ところで、今年の社労士試験の合格率の話が昨日も出ました。しかし皆さん、合格率の低さばかりにとらわれすぎていませんか? 合格基準点が劇的に上がったわけではなく、補正(救済措置)が全く行われなかったわけでもありません。試験問題的には「中の上」という感じでしょうか。巷では高難度、という評価が多いですが、僕はそうは思いませんね。難問奇問の類は、毎年の試験で散見されるもので、今年それが際立って多いわけでもありません。出題形式から見ても、(数年前から出ている)個数問題の登場は難易度の上昇に寄与していますが、組合せ問題は(どちらかと言えば)難易度を下げる方向に寄与しているでしょう。むしろ問題は、度重なる法改正で、質量ともに各法のボリゥムが重くなっているにも拘らず、受験校や受験生の側が限られた時間の中で対処しなければならない、という点にあるのではないでしょうか。簡単に言うと、消化不良です。例を挙げて説明します。今年は選択式で4科目に補正が入りました。この補正が行われる状態、というのは、まず単純に問題そのものが難しかった場合。次に、問題はそれほど難しくないが、合格者数を調整するために補正を入れる、という考え方もあります。おそらく毎年、これらの要素が微妙に絡み合いながら、さらに、合格者数を何人にするか、も踏まえて補正が入るはずですが、問5(社一)問7(厚年)に補正が入るのは、単純に難易度だけを見た場合、ちょっと考えにくいです。近年の受験生レベルは、それほど低くありません。それなのにこの2問に補正が入ったということは、受験生に全体を俯瞰する余裕がなくなってきているのかな(特に問5)、という感覚を僕に抱かせます。フツーなら、目的や理念を記載した条文は暗記するくらい読み込むでしょ。
ところで、僕は、1,000人や2.6%に驚いたわけではありません。選択式の基準をこれだけ下げたにもかかわらず(全科目の半分に補正、最低点は21点。択一式は近年、補正はあまり入らないので例年通り)、1,051人しか合格しなかった、という事実に対して、です。しかしまぁ、僕にも責任のいったんはあるので、反省を踏まえ、次年度の講義をどのような方針で望むか、決めました。結論から言うと、上級クラスはよりオタクっぽい、矮小な話をニコニコしながら話すことが増えると思います。もともと僕はこういう話が大好きなのですが、近年は講義の延長に対するお叱りもあって、これでも若干控えめにしておりました。しかし今回、このような理由で話さなかったところから、何箇所か出てしまいましたので、僕としても放っておけなくなりました。思えば、日本マンパワーで仕事をしていた頃は、夜クラスの定時が21時なのに、講義の終了が22時を過ぎることもちらほら。そのあと近くのピザ屋さんで質疑応答、というときも(何度も)ありました。大原の人が聞けば卒倒しかねません。まぁ、ここまではしませんが、話さなけれないけないな、と思うところは時間を気にせず話すことにします(今回、上級は朝クラスだけなので、多少、時間的に余裕がある受験生かな、と思うので)。
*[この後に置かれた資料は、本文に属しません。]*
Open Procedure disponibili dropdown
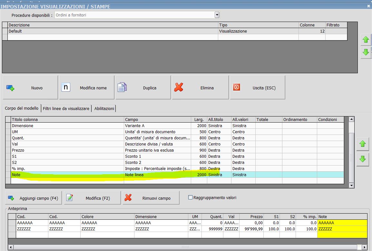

問題は速修クラスです。毎年最初の講義時に、受験経験のない人の挙手を求めますが、1/3程はいらっしゃいます。試験に初学用も上級用もないので、近年の傾向を考慮すると、速修も上級と同じレベルの理解度は必要です。こちらは開講がちょっと先なのでこれから考えますが、今年は自分なりに納得いく話は出来ました。ただ、どうしてもレベルを初学者に合わせざるを得ません。日曜なので大幅な延長もできません。一例ですが、素材は基本的に上級と同じものをお渡しするにしても、僕が「匂いが弱い」と判断したものは、講義ではなく、このブログに譲るとか。要するに匂うものは講義で話し、あまり匂わないものはブログで、という感じかな。「匂う」という言葉は講義でよく使ったでしょ。あれです。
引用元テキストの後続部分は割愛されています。